DIA NACIONAL
DA CULTURA
Mtº Marum
Alexander
Hoje se comemora, em todo o Brasil, o Dia Nacional da
Cultura.
O Dia Nacional da Cultura foi instituído por meio da Lei
Federal nº 5.579, de 19 de maio de 1970, e celebra o nascimento de um dos mais
importantes personagens da História do Brasil: Rui
Barbosa, intelectual, jurista, político e jornalista, que nasceu em 5 de
novembro de 1849.
Como
presidente da Academia Ubaense de Letras e como homem sempre voltado para as
coisas da arte e da cultura, não posso me furtar a discorrer um pouco sobre
este tema tão abrangente.
O binômio “arte-cultura” tem sido muitas vezes
menosprezado pelo povo; e este tende a considerar a arte como um luxo e não
como uma forma pura de manifestação do espírito criador de cada um, com sua
sensibilidade própria e sua maneira característica de transmiti-la.
A arte, na
sua plenitude, busca a cultura como fim último.
Não
considerada, entretanto, como um problema prioritário até há pouco tempo atrás,
a cultura ficou bastante sacrificada em nosso país.
Assim sendo,
as nossas realizações artístico-culturais, com suas necessidades financeiras,
mercado restrito, carência de mão-de-obra especializada, etc., vêm sendo, cada
vez mais, sacrificadas pela criação entre nós de um círculo vicioso e
constante: ou a permanência de nosso artista em condições de precária
sobrevivência, ou o seu êxodo para outras terras, desfalcando culturalmente os
nossos meios ¾ particularmente o de Minas
Gerais, que é tido e havido como o maior manancial do país nesta área
específica.
Dessa
assertiva incontestável uma conclusão pode-se tirar: é preciso concentrar todos
os esforços na aculturação da criança e do jovem brasileiros, pois neles é que
está a base de todo o entendimento, sedimentação e difusão de uma verdadeira
vida cultural futura.
Em todos os países do mundo a criança é, antes de
tudo, a preocupação maior de qualquer governo, porque nela devem, de fato,
concentrar-se todos os esforços culturais e recreativos para transformá-la num
futuro cidadão da Pátria, tranqüilo, ordenado, alegre e cioso, quando se tratar
do dever maior da missão comum de servir à Nação, de contribuir, em todos os
campos da cultura e da ciência, para o seu desenvolvimento, sua grandeza e sua
união.
Já se tornou um axioma popular dizer-se que ‘com o sorriso de uma criança se constrói a
felicidade do homem de amanhã’.
No mundo de hoje, em que a lógica cada vez mais vai
perdendo os seus direitos, surgiu, como profunda verdade, um sentimento novo: a
preocupação da juventude com as coisas de sua época. O seu despertar, voltado
para as riquezas arquitetônicas, sociais e culturais, pode ser considerado
também como um autêntico nacionalismo.
Explorar, congregar, valorizar e difundir o potencial
da juventude brasileira é, e será sempre, uma arte delicada e minuciosa, que
muitos não conseguem realmente compreender.

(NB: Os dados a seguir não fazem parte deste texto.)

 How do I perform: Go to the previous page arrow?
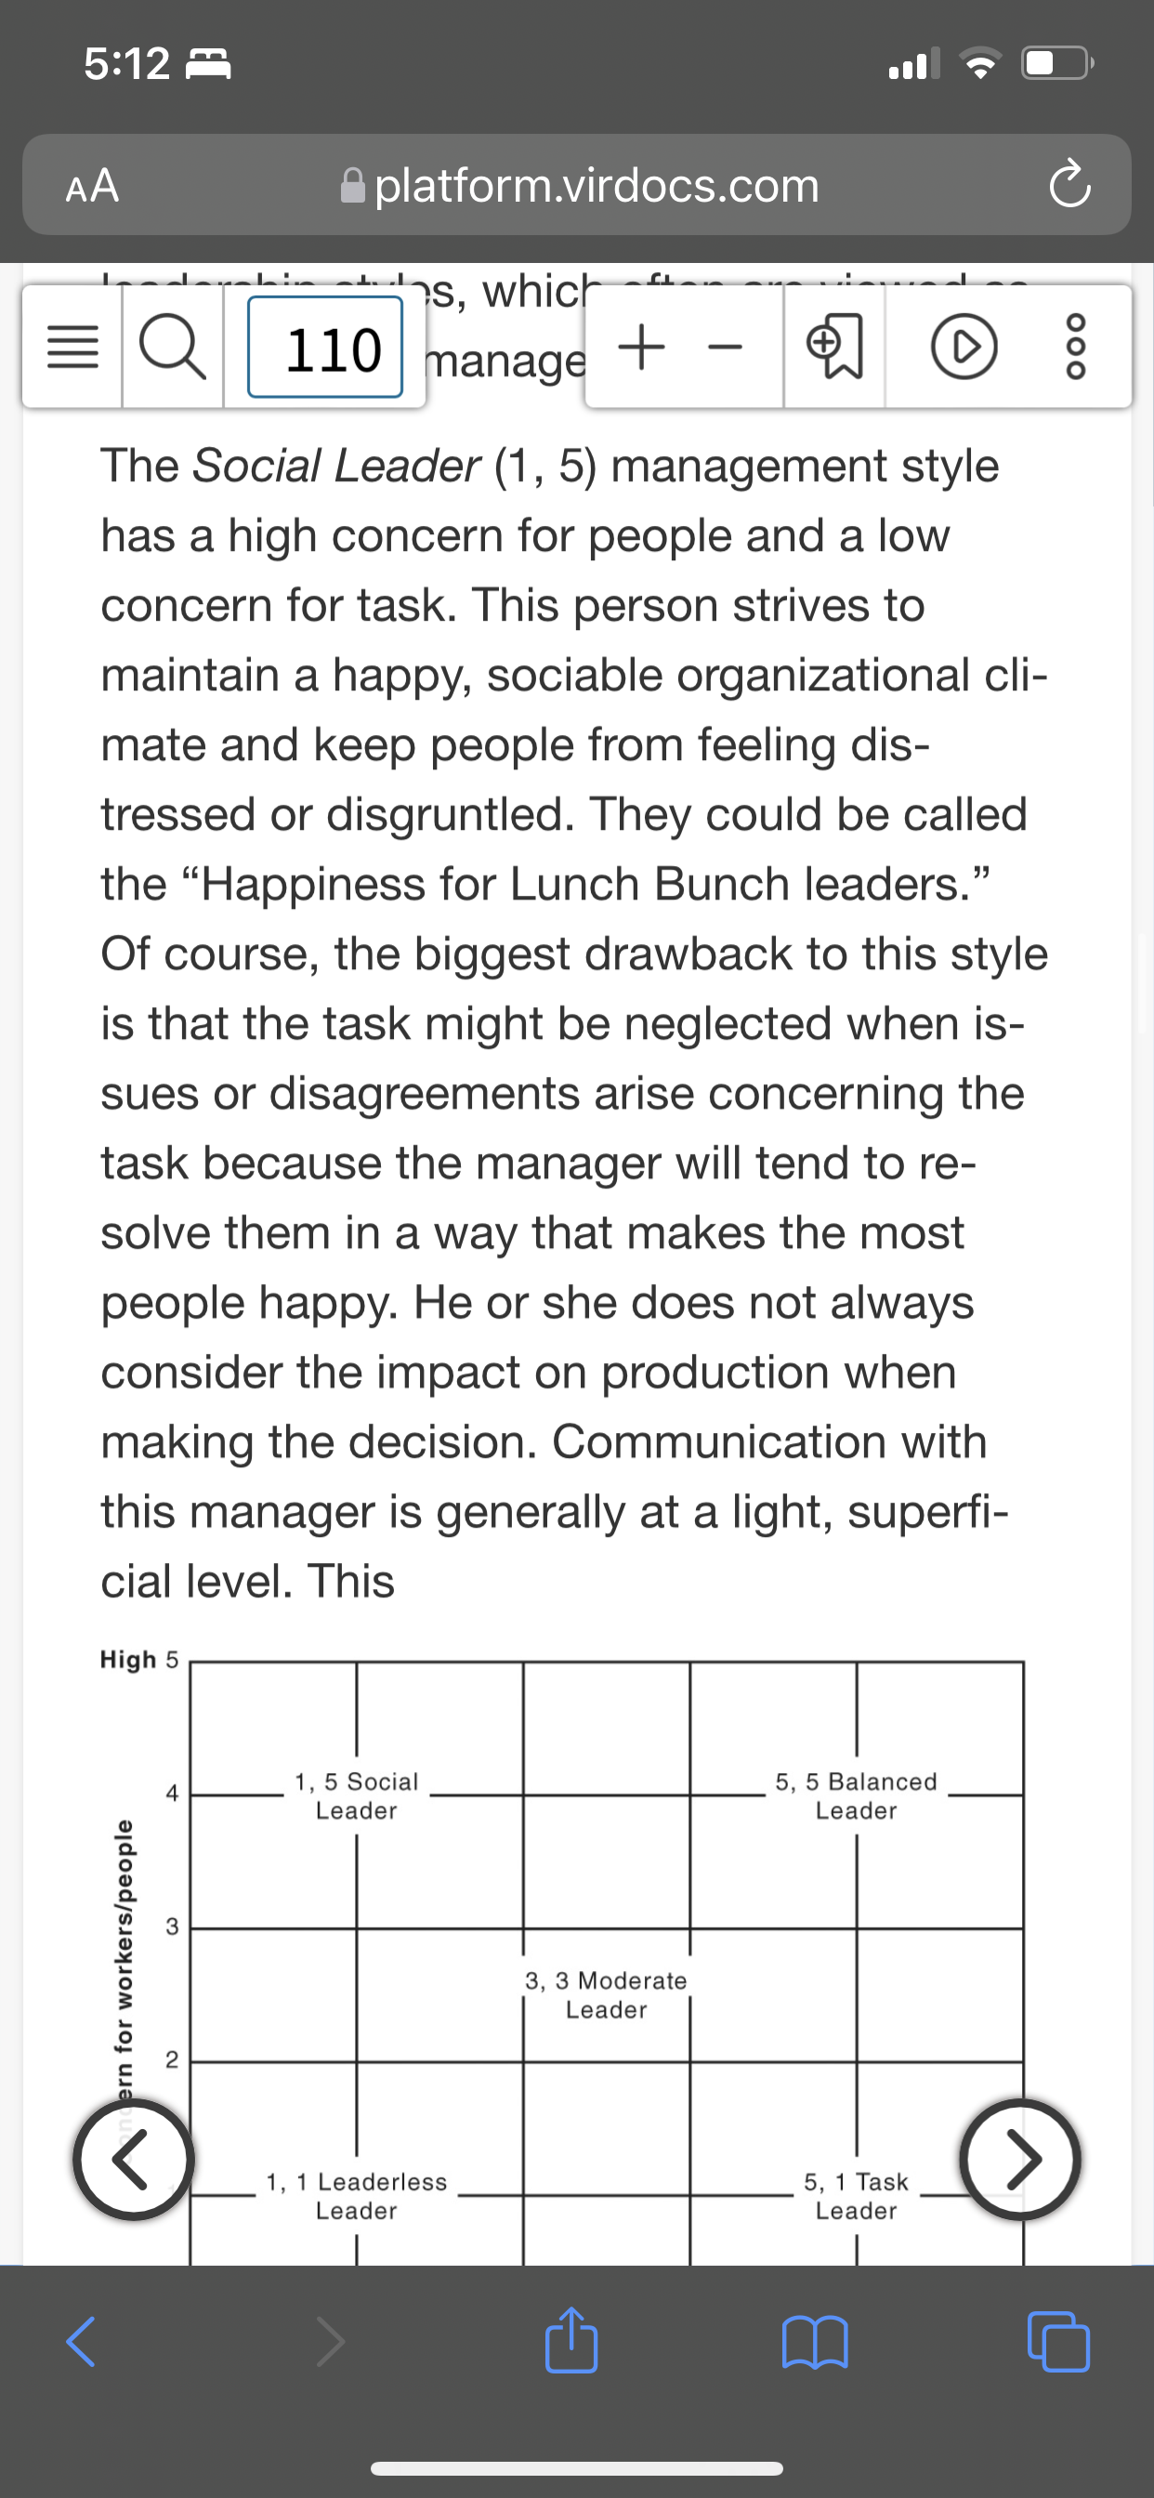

A facilidade de transporte no mundo atual
praticamente aboliu as fronteiras entre os homens de todas as raças.
As viagens incessantes dos grandes mestres, as
migrações dos criadores e teóricos que acompanham até mesmo os seus protetores
em todas as direções, a emulação que se estabelece entre as diferentes nações,
rivais em riqueza artística, cultural, fabril, cientifica ou arquitetônica,
beneficiam o mundo com uma esplêndida descentralização.

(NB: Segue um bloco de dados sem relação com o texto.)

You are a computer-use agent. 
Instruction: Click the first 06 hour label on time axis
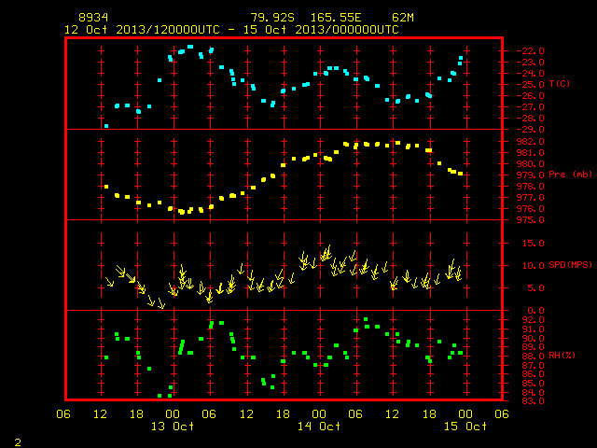[x=63, y=414]
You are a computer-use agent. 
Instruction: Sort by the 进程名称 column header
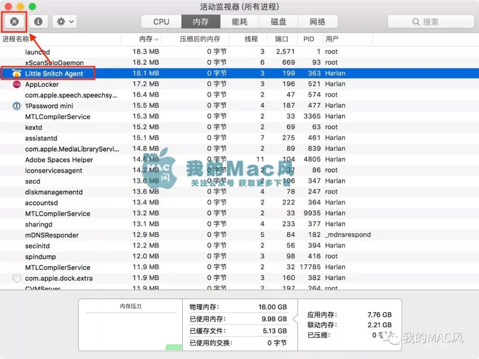click(16, 39)
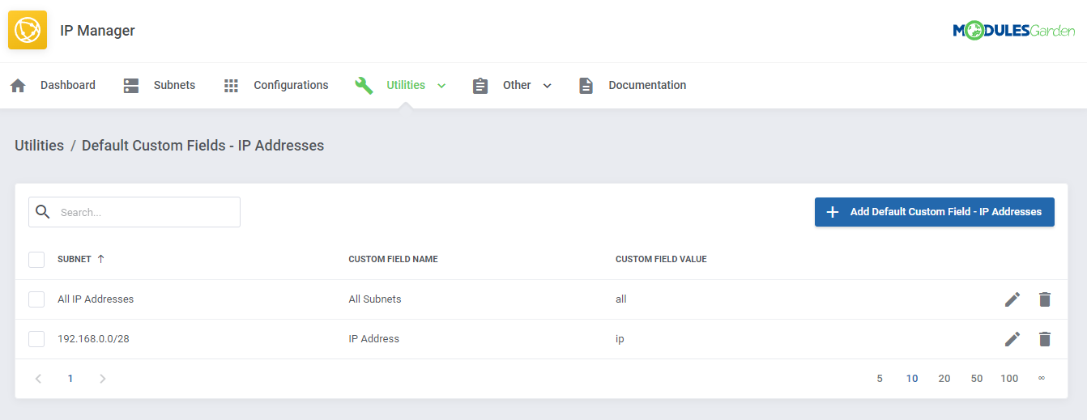Open the Configurations tab

pyautogui.click(x=290, y=85)
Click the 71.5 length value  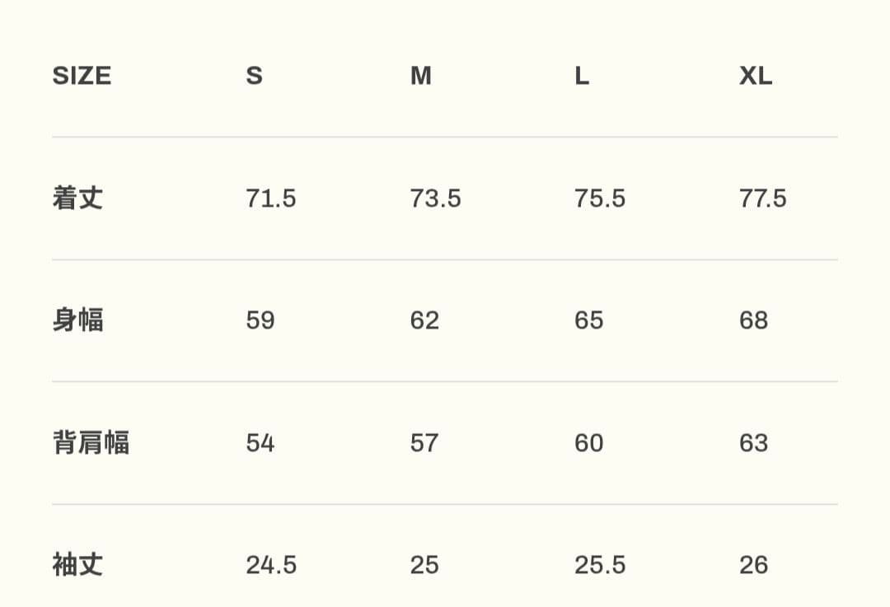(270, 198)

Como resultado de estarem pondo em comum as suas
aquisições, invenções e descobertas, de compararem as suas técnicas e de
divulgarem os seus métodos, os homens – servindo de exemplo aos jovens –
caminham para dar à sua linguagem um caráter de acentuada universalidade. Mais
uma vez se verifica, assim, a permanência da lei que submete o gênio criador à
servidão da matéria.
Assim é que também o Brasil moderno é um Brasil de
jovens. Estamos entrando numa nova era em que os valores antigos são
substituídos pelos novos, na busca de uma sociedade ideal. E esta sociedade se
delineia cada vez mais, formada de elementos atuantes, cheios de vida. Eles
estão aí, tomando conta de tudo com seu ar aparentemente desleixado, com suas
roupas coloridas... As correntes de opiniões se formam para julgá-los: muitos
condenam, muitos absolvem. E nós, que tomamos uma posição de cultura no
contexto, como ficamos? Não, não é esta a sua verdadeira imagem, pois é muito
simples verificar-se que, debaixo dessa enganosa postura, há muita estória para
ser contada e, principalmente, muita coisa para ser imitada.
É como disse
Pascal: “Toda vida humana não é mais que
uma imagem da vida da humanidade inteira”.

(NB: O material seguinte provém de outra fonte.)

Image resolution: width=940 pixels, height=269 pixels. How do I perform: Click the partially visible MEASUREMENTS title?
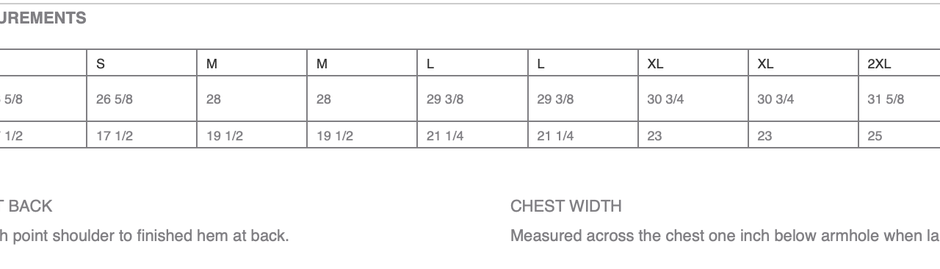click(x=43, y=18)
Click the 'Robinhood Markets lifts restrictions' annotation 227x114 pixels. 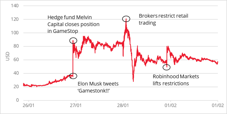[176, 80]
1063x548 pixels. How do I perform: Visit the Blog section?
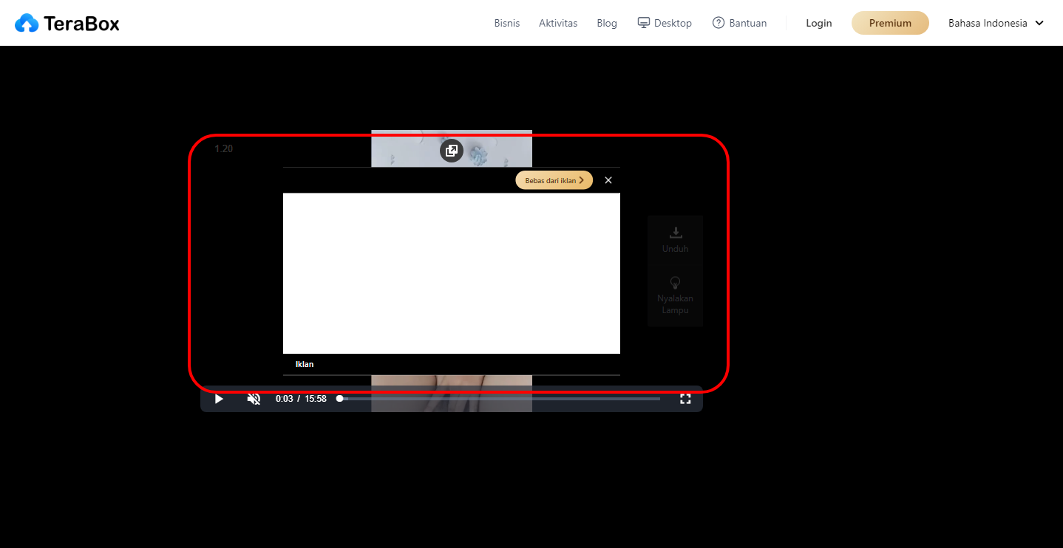tap(606, 23)
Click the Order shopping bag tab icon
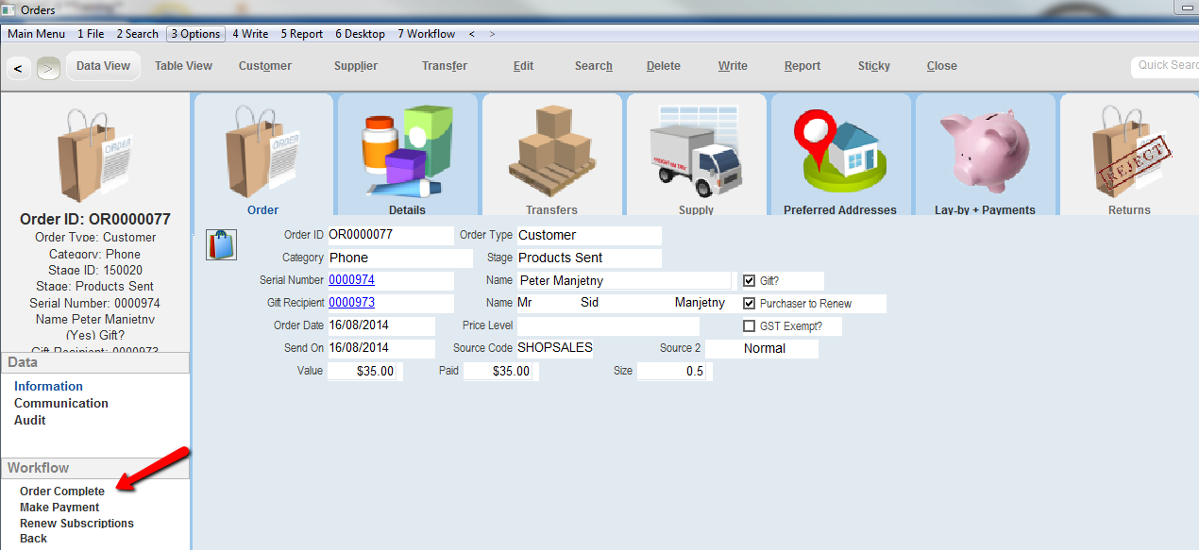Viewport: 1199px width, 550px height. pyautogui.click(x=262, y=151)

Em face disto, estaremos sempre lançando um apelo à
nossa gente: cultivar e desenvolver cada vez mais a educação da criança
brasileira, pelo exercício constante de todas as suas faculdades, a fim de
torná-la mais apta para a vida, porque nela se resumem todas as esperanças
futuras de nosso País.
No entanto, nunca é demais lembrar que a educação
deve pretender formar a criança de uma maneira determinada. Se o fim da
educação é distinto, compreende-se que os princípios pedagógicos possam variar;
e ainda quando a finalidade fosse a mesma, os princípios da educação também
poderiam ser distintos, se a época, a raça, o meio social e o caráter fossem
diversos.
E sabe-se também que no mesmo País e na mesma época
os procedimentos educativos variam segundo se queira formar um indivíduo, desde
a infância, capaz numa especialidade ou em outra.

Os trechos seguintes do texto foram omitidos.